__What is needed__: Reproduce the Sjögren’s syndrome study abstract word for word, from "Objectives To assess" up to and including "Sjögren’s syndrome (SS).".

__Document excerpt__:
□ □ □ □ □

Objectives To assess the effect of sialendoscopy of the major salivary glands on salivary flow and xerostomia in patients with Sjögren’s syndrome (SS).

Methods Forty-nine patients with SS were randomly assigned to a control group (n=15) and two intervention groups: irrigation of the major glands with saline (n=16) or with saline followed by triamcinolone acetonide (TA) in saline (n=18). Unstimulated whole saliva flow (UWS), chewing-stimulated whole saliva flow (SWS), citric acid-stimulated parotid flow (SPF), Clinical Oral Dryness Score (CODS), Xerostomia Inventory (XI) score and the European League Against Rheumatism (EULAR) SS Patient-Reported Index (ESSPRI) were obtained 1 week (T0) before, and 1 (T1), 8 (T8), 16 (T16) and 24 (T24) weeks after sialendoscopy.

□ □ □ □ □

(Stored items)
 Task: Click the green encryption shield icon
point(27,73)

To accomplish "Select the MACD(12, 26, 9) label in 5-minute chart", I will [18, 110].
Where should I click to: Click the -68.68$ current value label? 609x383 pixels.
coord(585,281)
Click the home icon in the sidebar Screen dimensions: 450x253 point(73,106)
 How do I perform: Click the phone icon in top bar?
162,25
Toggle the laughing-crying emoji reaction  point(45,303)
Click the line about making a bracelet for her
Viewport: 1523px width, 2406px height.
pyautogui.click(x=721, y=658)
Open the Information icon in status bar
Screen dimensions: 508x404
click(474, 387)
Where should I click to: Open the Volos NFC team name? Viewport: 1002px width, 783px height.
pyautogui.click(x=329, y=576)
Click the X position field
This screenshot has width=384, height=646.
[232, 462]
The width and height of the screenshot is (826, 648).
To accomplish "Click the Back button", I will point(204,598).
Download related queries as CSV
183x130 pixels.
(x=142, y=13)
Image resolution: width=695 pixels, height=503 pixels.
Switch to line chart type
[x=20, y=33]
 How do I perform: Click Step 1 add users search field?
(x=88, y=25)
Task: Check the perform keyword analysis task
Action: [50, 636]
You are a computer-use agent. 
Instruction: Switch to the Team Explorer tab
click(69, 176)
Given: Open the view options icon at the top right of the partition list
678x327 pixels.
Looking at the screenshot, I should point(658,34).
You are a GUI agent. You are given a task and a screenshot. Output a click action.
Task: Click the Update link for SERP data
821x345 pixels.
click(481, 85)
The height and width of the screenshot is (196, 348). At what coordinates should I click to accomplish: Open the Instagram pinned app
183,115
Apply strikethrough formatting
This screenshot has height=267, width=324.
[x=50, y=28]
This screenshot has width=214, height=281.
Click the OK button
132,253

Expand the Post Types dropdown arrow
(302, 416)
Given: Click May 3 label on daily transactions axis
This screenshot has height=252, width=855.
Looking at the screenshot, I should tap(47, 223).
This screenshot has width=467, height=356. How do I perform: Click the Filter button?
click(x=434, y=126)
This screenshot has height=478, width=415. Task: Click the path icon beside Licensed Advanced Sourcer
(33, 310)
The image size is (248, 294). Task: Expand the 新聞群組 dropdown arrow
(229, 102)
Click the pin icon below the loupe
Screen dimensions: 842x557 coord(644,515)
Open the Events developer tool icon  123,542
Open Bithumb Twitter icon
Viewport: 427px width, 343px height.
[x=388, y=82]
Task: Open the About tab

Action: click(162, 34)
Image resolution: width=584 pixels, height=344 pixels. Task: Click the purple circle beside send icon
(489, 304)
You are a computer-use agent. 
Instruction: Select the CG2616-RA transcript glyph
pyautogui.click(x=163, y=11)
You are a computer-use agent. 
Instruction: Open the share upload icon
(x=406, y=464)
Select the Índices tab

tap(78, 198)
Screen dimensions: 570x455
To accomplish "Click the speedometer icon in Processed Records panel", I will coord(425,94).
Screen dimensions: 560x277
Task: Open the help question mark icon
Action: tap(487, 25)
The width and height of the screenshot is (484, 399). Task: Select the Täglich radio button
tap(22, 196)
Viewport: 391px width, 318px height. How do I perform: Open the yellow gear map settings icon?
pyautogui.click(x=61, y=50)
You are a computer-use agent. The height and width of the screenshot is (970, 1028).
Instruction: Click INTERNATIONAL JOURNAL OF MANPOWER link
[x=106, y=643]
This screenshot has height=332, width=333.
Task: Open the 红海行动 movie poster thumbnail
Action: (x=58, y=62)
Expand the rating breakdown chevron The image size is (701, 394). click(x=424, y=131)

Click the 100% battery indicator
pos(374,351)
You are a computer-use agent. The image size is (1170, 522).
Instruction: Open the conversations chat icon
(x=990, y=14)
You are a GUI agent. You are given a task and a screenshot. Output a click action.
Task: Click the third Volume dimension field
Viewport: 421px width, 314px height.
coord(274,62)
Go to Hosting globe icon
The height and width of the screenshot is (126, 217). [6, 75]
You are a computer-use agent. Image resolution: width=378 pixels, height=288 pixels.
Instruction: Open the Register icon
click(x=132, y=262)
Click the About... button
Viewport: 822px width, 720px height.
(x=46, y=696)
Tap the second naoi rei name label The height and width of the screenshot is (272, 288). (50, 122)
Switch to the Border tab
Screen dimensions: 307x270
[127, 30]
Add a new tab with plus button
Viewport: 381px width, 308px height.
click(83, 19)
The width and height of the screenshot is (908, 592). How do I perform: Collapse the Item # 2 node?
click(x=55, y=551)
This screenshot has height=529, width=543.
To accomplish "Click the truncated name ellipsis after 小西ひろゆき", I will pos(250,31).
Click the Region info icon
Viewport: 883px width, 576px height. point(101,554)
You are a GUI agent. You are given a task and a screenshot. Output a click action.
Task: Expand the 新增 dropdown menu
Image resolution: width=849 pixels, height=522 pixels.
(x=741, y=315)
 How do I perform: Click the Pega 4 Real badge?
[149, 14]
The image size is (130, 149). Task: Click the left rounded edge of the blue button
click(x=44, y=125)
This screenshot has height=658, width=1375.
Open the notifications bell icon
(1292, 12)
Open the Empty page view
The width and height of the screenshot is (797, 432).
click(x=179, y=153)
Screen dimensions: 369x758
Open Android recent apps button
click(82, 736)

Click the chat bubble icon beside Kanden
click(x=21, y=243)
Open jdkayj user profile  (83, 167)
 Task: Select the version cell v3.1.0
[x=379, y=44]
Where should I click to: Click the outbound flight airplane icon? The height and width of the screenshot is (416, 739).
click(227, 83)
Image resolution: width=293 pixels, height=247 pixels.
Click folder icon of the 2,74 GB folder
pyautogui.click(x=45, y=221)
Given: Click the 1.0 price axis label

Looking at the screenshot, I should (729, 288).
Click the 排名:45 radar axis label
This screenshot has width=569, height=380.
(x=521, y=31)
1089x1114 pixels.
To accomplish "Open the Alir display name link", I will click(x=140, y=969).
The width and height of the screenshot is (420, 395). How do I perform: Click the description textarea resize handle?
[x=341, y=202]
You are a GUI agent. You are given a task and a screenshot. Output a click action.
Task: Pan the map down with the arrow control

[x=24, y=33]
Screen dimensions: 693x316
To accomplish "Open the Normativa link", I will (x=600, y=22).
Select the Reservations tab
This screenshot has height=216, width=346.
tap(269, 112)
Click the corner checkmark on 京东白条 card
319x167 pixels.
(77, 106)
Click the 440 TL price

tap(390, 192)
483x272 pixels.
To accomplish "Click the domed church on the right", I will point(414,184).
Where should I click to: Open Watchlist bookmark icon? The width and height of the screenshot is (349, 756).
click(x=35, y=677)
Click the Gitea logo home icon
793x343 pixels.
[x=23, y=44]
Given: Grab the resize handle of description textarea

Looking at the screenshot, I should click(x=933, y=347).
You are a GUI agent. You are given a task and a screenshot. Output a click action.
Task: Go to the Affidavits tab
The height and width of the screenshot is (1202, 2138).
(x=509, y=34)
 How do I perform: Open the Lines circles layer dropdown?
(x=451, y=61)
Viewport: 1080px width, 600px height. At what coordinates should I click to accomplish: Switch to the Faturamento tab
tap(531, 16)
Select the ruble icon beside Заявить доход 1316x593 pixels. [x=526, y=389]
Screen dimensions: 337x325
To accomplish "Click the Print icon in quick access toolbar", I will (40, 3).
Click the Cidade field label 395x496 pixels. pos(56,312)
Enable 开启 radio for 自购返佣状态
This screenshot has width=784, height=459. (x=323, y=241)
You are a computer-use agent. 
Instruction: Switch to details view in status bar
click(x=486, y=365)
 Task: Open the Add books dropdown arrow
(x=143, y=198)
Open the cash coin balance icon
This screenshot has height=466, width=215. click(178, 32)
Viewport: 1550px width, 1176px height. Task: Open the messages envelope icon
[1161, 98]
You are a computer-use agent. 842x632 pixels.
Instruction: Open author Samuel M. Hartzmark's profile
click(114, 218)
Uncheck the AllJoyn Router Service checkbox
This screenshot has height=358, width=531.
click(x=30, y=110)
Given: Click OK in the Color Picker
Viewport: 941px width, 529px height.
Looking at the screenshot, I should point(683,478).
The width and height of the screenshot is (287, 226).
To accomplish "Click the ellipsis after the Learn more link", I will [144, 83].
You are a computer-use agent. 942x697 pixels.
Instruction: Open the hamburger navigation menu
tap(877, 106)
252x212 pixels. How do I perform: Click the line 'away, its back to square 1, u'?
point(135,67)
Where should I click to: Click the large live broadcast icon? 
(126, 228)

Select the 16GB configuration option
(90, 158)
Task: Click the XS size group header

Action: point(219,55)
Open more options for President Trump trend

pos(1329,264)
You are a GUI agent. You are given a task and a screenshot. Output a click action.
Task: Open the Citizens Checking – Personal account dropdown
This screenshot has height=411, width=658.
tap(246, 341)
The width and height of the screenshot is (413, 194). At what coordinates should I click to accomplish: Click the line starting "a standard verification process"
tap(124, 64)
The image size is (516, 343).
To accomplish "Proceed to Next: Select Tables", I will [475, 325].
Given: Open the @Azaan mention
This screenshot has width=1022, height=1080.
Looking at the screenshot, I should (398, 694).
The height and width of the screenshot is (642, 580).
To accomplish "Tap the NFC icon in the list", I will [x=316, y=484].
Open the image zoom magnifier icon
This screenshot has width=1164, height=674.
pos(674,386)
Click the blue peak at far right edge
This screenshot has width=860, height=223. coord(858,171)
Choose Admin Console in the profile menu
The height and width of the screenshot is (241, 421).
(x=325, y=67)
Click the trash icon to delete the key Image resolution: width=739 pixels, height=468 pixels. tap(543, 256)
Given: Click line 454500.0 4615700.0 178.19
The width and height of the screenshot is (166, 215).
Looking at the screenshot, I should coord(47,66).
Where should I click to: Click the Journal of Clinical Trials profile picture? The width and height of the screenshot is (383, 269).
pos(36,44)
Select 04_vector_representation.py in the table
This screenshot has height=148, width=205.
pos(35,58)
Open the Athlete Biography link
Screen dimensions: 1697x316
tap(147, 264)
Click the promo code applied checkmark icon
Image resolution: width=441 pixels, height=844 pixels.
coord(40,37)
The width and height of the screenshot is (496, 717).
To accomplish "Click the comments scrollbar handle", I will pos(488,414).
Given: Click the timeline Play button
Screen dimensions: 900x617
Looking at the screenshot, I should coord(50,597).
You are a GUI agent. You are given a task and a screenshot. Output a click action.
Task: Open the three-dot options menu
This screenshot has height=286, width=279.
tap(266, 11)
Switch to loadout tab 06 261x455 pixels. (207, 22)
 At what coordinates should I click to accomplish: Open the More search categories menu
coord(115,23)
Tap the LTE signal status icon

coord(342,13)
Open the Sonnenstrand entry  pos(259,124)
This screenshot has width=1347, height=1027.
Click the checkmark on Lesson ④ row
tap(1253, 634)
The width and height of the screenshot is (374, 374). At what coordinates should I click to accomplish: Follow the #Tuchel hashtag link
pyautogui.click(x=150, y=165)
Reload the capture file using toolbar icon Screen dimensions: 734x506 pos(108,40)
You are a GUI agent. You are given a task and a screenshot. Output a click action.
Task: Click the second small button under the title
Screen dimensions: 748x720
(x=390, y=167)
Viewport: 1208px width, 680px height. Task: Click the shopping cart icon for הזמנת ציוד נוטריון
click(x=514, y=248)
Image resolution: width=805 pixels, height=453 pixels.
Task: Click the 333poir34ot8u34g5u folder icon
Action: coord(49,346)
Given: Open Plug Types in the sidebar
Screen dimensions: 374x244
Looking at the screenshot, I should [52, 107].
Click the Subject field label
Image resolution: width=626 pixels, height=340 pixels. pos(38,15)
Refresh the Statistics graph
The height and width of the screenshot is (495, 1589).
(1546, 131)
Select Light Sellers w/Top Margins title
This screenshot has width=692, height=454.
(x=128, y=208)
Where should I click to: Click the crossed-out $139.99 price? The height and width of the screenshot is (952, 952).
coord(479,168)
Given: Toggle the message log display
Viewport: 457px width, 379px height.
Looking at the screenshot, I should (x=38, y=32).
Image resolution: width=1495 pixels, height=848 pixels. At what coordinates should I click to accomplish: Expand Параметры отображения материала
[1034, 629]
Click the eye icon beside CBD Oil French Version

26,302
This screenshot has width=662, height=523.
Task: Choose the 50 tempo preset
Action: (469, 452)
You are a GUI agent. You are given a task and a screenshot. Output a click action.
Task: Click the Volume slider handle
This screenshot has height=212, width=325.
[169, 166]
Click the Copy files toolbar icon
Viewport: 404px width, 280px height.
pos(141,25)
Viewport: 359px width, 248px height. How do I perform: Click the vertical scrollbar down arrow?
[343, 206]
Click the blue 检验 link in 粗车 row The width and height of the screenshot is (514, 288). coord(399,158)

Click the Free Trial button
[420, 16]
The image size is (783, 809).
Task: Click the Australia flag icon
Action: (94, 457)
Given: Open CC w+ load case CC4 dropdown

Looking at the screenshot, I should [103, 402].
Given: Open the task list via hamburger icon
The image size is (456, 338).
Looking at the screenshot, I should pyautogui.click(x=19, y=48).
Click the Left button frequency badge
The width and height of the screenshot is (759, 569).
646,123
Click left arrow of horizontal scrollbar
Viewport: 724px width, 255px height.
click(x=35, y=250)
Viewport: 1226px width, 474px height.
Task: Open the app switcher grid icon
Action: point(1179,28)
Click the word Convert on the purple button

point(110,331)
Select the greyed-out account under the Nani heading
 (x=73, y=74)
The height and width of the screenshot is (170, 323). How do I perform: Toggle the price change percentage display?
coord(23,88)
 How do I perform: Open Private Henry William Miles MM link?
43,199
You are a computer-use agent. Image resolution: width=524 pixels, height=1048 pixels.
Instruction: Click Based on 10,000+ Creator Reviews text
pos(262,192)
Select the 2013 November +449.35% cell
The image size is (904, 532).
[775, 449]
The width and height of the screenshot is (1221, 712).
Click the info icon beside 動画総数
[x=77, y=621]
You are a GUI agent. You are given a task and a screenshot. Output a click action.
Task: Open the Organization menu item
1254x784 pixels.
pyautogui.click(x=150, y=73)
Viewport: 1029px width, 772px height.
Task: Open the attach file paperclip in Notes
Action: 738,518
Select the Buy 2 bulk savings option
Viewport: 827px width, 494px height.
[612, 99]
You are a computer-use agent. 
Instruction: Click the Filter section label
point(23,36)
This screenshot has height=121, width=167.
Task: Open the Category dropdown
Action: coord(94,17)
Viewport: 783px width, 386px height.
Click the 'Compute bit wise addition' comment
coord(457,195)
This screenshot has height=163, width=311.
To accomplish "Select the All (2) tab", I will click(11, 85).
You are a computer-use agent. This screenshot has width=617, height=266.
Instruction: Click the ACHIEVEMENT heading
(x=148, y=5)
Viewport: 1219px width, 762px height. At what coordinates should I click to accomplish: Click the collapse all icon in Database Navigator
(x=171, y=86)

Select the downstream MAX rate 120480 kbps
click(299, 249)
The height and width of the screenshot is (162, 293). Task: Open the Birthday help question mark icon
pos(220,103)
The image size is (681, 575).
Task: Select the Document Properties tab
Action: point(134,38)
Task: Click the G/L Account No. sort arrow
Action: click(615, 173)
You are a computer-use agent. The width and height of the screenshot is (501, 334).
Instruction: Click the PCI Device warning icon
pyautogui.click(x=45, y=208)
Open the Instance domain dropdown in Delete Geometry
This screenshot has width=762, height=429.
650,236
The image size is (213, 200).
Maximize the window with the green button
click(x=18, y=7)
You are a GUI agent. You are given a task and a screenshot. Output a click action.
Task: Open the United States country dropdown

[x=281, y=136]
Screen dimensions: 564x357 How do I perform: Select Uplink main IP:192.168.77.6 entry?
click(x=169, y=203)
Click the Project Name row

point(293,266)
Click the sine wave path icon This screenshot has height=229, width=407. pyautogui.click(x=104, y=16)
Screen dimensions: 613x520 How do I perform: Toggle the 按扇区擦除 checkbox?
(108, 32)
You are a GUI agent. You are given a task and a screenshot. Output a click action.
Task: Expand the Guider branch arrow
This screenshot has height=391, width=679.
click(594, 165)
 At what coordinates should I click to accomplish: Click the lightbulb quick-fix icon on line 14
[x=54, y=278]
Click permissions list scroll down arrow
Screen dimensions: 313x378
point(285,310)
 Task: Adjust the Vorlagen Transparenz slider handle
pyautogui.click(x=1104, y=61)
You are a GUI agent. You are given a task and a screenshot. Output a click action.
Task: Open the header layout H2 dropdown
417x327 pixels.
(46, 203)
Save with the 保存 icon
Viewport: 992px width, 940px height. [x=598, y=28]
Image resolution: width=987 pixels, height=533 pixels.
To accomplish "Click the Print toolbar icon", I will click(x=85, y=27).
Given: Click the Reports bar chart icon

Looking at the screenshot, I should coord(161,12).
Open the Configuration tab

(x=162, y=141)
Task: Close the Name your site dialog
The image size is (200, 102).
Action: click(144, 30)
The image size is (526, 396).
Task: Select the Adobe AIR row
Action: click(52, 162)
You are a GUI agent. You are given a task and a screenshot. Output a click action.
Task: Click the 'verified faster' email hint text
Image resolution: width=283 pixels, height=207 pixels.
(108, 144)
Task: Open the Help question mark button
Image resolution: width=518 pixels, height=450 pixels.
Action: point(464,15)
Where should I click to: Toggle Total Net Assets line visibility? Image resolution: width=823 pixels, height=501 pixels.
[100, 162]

□ □ □ □ □

__Output for this exercise__:
Objectives To assess the effect of sialendoscopy of the major salivary glands on salivary flow and xerostomia in patients with Sjögren’s syndrome (SS).